Eastern US sees warm Christmas, while winter storm looms across the Plains

Much of the East Coast basked in unseasonable warmth on Christmas Day with record high temperatures set or tied in several cities, including New York, even as a tornado hit Alabama and a major winter storm loomed for the southern Rockies and Great Plains.

The twister in Birmingham, Alabama, late on Friday afternoon damaged several homes, uprooted trees and caused a handful of minor injuries, police and weather officials reported.

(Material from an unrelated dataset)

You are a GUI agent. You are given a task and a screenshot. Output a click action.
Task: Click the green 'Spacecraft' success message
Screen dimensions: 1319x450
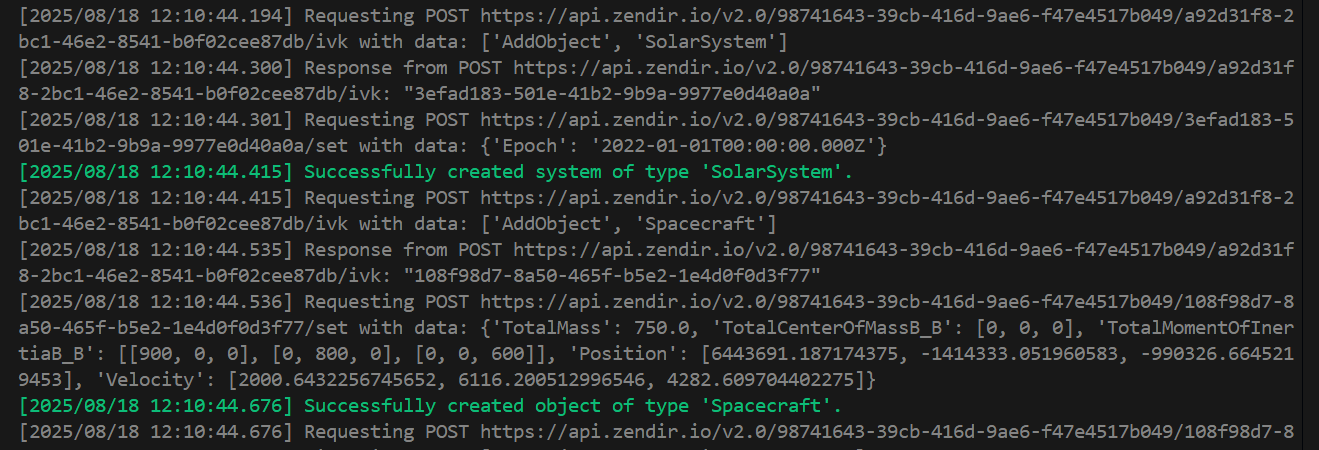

National Weather Service meteorologist Jody Aaron said the tornado damage appeared limited to the southwestern end of the city, the state’s largest in a region of the South that has been hit hard by three days by thunderstorms and torrential rain.

READ MORE: Mega blizzard aims at US Northeast

The most noteworthy weather phenomenon for most of Eastern Seaboard, meanwhile, was a continuing pattern of temperatures about 20 degrees above normal.

The temperature in Manhattan’s Central Park climbed to 19 degrees Celsius, the highest Christmas Day mark in at least 146 years, while Philadelphia topped out at a record-tying 18 degrees, according to the National Weather Service.

Women enjoy a warm day on their bikes in Central Park, New York on December 25, 2015. Photo: Reuters

Temperatures around Washington reached the upper 23 degrees, just a few degrees shy of record highs despite cloudy, damp weather. Both New York and Washington posted record warmth on Thursday, as well.

Above-average temperatures were expected to linger along the Eastern seaboard through the holiday weekend, with heavy rains falling across much of the South and mid-Atlantic region raising the possibility of flash floods.

Parts of Alabama were deluged by more than a foot of rain Wednesday evening through Friday afternoon, while Georgia also was soaked with nearly 12cm of precipitation measured at Atlanta’s airport, according to the Weather Service.

Motorists ford a water covered road in Decatur, Alabama on Friday. Photo: AP

But even as soggy conditions in the South begin to abate, a powerful winter storm was forming across the southern Rockies and Plains, threatening blizzard conditions for parts of New Mexico, Texas and Oklahoma on Saturday, forecasters said.

As much as 61cm of snow was possible in areas of New Mexico and northern Texas, they said.

Snow already was falling on Friday in parts of Nebraska, South Dakota and Minnesota, a region bisected by heavily travelled Interstate 90.

“This is coming at a bad time for travel,” said Richard Baan, a meteorologist for the Weather Prediction Center in College Park, Maryland.

Heavy rain, and possible flooding, was expected from the same system on Saturday in eastern Oklahoma, Arkansas, north-central Texas and Louisiana, Baan said.

READ MORE: Deadly tornado tears apart town in Mexico while storms hit the US

A separate winter storm in California’s Sierra Nevada brought more welcome relief to ski resorts struggling through a four-year drought that has left the mountain snowpack badly depleted. The two largest ski destinations near Lake Tahoe – the Heavenly Mountain Resort and Squaw Valley-Alpine Meadows – reported receiving 61cm and 48cm of snow, respectively, on Thursday and Friday.

Facing delays stemming in part from severe weather this week, package delivery company FedEx said it was manning customer counters with volunteers on Christmas Day.

A storm system on Wednesday set off tornadoes that killed at least 15 people in Tennessee, Arkansas and Mississippi. The Mississippi Emergency Management Agency said on Friday that two people were still missing.